*Short problem 1*:
Answer these questions about the Ofcom switching article:
(a) About how many people who changed mobile provider in the last 18 months had at least one major problem?
(b) By what date is Ofcom seeking views on its mobile switching proposals?
(c) Who is Ofcom's chief executive?

--------

Ofcom plans to overhaul the switching system after it found around 2.5 million people who changed mobile provider in the last 18 months experienced at least one major problem during the process.

Issues included difficulties contacting their current provider, keeping their phone number, and temporarily lost service.

The regulator has outlined two switching proposals.

Its preference is the introduction of a ‘gaining provider-led’ process. This would place responsibility for the switch, including the transfer of a customer’s mobile phone number, entirely in the hands of their new provider. The customer need only deal with the company they are switching to.

The alternative process would mean customers would no longer have to speak to their existing provider to request their ‘PAC’ – the code necessary to transfer their mobile telephone number.

Instead, customers could ask to receive their PAC by text message, or online.

The regulator said around 5.9 million mobile users have never switched, nor considered switching to a new provider in the last year, because of concerns about the current process.

Ofcom chief executive Sharon White said: “It is unacceptable for people to be missing out on better mobile deals because they fear the hassle of switching, or are put off having had a poor experience in the past.

“We want mobile customers to benefit from speedier, simpler switching, making it easier for them to vote with their feet and take advantage of choice in the market.”

Ofcom is also proposing new measures to help prevent customers from temporarily losing service while moving from one provider to another, including ensuring a customer’s old provider does not deactivate a customer’s SIM card until their new provider has activated their new one.

Ofcom is seeking views on its mobile switching proposals by 1 June 2016 before it publishes its final decision in autumn 2016.

The regulator is also progressing work on consumers’ experience of switching bundled services – landline, broadband and pay TV – between providers using the Openreach, Virgin Media cable or Sky satellite networks. It expects to publish next steps, including any proposals for change as necessary, in the summer.

--------

*Short problem 2*: Turn the records, from their first line to the line with "point(160,406)", both included, into a Markdown table with the columns Row and Line. Give each line a row number and leave out blank lines.

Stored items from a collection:

--------

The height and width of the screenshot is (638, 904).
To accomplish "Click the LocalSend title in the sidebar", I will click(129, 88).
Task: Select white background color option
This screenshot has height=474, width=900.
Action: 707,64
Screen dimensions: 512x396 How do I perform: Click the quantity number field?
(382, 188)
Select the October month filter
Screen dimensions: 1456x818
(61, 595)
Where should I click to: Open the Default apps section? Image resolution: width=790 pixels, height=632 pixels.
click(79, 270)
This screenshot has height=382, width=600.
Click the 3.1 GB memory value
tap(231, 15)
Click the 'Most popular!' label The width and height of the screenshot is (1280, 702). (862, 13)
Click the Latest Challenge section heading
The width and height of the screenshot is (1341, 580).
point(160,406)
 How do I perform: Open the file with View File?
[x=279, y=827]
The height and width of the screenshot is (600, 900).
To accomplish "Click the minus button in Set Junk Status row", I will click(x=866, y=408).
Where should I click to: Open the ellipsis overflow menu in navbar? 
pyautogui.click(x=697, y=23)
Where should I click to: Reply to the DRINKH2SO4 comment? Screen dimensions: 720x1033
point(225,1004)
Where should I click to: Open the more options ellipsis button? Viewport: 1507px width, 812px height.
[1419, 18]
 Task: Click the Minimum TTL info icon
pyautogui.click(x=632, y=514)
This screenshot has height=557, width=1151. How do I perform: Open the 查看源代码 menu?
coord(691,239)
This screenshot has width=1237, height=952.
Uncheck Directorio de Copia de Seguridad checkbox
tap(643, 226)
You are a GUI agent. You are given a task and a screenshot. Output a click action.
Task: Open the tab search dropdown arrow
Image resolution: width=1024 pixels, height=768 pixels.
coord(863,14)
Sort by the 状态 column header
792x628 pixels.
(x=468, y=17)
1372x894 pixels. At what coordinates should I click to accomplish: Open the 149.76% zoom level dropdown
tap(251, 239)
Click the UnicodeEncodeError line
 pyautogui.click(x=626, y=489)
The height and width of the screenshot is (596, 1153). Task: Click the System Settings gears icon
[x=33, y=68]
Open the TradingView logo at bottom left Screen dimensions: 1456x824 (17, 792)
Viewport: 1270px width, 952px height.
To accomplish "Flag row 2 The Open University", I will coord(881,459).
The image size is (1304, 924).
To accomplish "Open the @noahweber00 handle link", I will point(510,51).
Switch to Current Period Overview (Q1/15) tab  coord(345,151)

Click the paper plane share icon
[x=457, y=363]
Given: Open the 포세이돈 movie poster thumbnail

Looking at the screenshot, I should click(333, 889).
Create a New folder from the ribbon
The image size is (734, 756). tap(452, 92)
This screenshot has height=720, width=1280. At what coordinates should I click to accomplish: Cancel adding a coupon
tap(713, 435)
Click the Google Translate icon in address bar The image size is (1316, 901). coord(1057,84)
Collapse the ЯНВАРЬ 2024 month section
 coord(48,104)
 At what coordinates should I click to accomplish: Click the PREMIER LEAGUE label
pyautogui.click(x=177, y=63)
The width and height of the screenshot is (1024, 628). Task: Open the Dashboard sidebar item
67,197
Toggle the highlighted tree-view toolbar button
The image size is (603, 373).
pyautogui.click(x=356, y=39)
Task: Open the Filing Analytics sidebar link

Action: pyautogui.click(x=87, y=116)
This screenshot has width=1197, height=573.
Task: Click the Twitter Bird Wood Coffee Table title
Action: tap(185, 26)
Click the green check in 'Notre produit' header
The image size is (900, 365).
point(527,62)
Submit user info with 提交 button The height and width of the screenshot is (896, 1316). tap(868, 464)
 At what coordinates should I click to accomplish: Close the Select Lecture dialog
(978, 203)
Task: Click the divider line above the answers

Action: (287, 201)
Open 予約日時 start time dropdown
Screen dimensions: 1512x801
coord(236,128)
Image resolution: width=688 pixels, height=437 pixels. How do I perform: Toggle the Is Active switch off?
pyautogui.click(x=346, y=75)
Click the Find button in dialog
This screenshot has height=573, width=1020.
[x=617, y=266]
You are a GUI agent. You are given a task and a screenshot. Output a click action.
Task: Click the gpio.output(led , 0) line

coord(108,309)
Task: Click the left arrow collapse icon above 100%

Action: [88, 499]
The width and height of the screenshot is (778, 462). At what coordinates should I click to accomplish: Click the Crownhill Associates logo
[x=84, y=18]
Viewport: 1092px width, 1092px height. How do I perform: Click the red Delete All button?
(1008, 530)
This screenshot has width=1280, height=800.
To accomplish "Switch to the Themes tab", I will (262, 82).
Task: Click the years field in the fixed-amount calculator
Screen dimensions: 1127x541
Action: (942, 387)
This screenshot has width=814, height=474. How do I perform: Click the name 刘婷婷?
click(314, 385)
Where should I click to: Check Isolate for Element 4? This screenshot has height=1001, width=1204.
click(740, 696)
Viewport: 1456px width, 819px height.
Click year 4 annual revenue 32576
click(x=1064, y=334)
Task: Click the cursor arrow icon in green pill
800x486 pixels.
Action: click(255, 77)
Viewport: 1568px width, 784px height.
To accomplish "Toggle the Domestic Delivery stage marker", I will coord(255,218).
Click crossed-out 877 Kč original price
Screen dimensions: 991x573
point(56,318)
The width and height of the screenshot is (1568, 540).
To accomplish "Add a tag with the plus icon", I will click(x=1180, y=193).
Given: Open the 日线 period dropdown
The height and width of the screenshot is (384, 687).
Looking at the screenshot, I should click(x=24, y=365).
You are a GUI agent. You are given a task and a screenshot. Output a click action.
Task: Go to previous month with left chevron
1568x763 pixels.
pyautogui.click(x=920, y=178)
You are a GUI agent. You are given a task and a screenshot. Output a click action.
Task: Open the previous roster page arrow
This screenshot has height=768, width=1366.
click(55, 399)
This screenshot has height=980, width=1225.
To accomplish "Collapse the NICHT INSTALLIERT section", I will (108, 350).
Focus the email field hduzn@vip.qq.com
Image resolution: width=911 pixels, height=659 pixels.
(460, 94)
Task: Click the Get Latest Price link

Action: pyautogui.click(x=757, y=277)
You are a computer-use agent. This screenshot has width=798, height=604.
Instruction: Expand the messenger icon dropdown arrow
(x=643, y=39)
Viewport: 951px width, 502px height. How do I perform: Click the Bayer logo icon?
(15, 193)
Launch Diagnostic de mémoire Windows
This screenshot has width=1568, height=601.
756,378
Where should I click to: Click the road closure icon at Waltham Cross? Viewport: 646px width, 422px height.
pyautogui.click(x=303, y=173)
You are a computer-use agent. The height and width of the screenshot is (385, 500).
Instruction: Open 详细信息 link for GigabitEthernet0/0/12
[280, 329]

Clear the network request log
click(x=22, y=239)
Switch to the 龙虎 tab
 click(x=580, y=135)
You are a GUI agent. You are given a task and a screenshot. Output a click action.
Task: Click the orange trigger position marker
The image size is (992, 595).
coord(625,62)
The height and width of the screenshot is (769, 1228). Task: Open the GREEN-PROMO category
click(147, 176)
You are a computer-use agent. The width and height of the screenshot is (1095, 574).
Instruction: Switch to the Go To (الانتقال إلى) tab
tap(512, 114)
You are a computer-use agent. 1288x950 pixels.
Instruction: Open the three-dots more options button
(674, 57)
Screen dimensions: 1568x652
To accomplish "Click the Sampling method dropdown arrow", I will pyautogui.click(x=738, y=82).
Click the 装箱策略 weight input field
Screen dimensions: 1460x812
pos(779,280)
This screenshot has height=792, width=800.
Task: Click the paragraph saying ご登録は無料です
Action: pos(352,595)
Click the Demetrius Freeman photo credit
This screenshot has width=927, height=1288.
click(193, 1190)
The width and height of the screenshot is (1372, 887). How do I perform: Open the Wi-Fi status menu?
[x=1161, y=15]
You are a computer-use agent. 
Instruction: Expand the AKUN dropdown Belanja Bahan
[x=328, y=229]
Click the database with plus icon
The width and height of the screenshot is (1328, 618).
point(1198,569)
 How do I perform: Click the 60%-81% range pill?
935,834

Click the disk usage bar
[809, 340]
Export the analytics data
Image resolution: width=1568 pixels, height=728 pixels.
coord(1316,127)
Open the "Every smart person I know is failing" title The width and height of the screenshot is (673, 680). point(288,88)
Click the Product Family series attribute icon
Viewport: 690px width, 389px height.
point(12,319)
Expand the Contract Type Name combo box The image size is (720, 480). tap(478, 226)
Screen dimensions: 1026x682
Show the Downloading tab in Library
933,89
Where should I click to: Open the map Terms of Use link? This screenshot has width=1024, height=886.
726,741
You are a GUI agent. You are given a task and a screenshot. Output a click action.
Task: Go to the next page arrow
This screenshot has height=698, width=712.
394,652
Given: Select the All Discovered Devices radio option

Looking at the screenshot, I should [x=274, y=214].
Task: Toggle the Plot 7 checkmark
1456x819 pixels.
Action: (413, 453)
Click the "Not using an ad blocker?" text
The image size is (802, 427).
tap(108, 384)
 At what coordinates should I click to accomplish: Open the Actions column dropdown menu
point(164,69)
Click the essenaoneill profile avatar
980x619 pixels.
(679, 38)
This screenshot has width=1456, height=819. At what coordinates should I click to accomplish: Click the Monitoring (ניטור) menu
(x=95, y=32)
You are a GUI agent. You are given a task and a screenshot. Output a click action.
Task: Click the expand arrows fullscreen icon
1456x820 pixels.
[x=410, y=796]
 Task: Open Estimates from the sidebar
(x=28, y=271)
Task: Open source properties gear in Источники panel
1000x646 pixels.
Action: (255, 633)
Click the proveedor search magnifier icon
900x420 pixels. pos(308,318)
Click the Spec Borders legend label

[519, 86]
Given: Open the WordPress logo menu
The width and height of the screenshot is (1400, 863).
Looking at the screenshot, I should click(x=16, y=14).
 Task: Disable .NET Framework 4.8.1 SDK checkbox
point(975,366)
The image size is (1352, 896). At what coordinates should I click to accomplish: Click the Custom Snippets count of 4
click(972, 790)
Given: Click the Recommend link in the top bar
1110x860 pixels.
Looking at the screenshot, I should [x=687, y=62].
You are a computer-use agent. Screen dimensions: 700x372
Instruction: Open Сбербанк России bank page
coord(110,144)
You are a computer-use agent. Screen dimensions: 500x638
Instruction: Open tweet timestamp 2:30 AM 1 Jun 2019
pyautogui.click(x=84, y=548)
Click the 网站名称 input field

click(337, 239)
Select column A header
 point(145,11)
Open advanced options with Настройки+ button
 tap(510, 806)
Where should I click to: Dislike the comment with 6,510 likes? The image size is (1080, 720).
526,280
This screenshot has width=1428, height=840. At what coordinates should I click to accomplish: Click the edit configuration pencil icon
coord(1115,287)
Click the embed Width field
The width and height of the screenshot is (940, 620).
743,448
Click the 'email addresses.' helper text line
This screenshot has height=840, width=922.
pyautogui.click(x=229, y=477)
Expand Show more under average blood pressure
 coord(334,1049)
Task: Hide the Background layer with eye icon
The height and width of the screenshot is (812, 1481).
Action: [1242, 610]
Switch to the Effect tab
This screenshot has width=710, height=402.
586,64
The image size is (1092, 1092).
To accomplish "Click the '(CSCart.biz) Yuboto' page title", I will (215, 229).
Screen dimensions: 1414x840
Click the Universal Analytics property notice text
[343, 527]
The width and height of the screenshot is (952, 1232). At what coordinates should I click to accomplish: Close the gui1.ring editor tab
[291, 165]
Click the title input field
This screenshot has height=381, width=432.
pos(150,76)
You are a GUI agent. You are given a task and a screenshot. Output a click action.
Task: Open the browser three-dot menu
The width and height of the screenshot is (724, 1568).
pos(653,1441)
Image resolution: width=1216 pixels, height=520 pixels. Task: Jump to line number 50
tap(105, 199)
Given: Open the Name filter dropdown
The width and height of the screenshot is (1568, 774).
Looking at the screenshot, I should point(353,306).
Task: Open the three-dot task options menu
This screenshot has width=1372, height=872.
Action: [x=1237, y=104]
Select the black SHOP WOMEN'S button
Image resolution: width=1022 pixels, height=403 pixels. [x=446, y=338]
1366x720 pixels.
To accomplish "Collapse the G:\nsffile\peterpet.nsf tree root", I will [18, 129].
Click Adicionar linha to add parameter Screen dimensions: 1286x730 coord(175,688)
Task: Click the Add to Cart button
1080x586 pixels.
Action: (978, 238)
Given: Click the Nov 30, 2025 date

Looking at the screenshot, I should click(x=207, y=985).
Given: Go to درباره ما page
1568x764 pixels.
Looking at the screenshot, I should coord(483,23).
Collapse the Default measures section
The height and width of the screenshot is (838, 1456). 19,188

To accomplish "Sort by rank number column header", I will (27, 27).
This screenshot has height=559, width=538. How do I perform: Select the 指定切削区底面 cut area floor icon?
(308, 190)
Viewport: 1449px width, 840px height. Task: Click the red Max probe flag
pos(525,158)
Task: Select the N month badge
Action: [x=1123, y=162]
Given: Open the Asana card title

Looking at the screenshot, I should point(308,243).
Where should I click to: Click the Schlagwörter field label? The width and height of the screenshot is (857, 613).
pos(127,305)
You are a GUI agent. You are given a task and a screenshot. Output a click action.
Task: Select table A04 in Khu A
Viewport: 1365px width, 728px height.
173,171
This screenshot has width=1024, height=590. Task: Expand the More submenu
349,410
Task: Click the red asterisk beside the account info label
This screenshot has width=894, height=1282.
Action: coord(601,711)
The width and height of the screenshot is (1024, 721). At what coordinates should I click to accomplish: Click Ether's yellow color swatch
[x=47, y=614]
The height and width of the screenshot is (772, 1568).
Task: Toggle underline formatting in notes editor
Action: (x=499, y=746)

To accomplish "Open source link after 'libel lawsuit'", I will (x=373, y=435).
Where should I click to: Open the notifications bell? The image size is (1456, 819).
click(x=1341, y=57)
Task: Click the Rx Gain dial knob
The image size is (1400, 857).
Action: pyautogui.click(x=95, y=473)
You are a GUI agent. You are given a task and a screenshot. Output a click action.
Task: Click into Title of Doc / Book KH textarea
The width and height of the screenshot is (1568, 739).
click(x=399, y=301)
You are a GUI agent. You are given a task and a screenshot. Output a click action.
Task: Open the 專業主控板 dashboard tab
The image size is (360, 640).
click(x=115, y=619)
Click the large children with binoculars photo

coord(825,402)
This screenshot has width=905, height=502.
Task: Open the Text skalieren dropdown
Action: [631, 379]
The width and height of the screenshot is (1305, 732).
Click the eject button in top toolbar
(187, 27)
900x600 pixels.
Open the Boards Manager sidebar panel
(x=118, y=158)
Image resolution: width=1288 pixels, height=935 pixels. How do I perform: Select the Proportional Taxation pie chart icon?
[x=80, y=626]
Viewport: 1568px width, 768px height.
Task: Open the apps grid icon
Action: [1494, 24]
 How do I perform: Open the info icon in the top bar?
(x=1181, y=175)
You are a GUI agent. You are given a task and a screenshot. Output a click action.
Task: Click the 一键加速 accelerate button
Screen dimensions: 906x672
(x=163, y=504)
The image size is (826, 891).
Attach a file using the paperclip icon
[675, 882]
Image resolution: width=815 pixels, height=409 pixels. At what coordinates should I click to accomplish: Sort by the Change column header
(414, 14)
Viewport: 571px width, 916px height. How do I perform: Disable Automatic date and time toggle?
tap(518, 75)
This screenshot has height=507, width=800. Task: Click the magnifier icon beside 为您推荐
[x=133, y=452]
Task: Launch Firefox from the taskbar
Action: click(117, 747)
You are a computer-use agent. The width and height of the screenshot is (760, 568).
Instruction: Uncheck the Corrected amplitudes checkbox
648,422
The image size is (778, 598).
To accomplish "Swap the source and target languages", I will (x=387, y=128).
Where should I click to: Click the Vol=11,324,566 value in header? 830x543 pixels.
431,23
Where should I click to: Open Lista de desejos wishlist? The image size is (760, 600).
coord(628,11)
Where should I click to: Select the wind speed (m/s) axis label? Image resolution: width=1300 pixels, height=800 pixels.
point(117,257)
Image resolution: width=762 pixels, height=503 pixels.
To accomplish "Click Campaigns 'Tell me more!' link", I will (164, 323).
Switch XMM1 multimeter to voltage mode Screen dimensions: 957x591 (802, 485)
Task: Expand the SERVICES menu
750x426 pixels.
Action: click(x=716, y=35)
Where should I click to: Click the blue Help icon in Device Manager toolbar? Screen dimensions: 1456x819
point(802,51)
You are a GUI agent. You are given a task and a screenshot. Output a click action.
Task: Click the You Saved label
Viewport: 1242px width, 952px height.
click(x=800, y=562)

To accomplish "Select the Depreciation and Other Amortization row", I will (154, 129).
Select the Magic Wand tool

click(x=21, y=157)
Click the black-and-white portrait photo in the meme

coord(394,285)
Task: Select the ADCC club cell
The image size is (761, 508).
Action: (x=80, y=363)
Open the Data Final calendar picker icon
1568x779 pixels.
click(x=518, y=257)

--------

*Written reply 1*:
(a) Around 2.5 million
(b) 1 June 2016
(c) Sharon White

*Written reply 2*:
| Row | Line |
|---|---|
| 1 | The height and width of the screenshot is (638, 904). |
| 2 | To accomplish "Click the LocalSend title in the sidebar", I will click(129, 88). |
| 3 | Task: Select white background color option |
| 4 | This screenshot has height=474, width=900. |
| 5 | Action: 707,64 |
| 6 | Screen dimensions: 512x396 How do I perform: Click the quantity number field? |
| 7 | (382, 188) |
| 8 | Select the October month filter |
| 9 | Screen dimensions: 1456x818 |
| 10 | (61, 595) |
| 11 | Where should I click to: Open the Default apps section? Image resolution: width=790 pixels, height=632 pixels. |
| 12 | click(79, 270) |
| 13 | This screenshot has height=382, width=600. |
| 14 | Click the 3.1 GB memory value |
| 15 | tap(231, 15) |
| 16 | Click the 'Most popular!' label The width and height of the screenshot is (1280, 702). (862, 13) |
| 17 | Click the Latest Challenge section heading |
| 18 | The width and height of the screenshot is (1341, 580). |
| 19 | point(160,406) |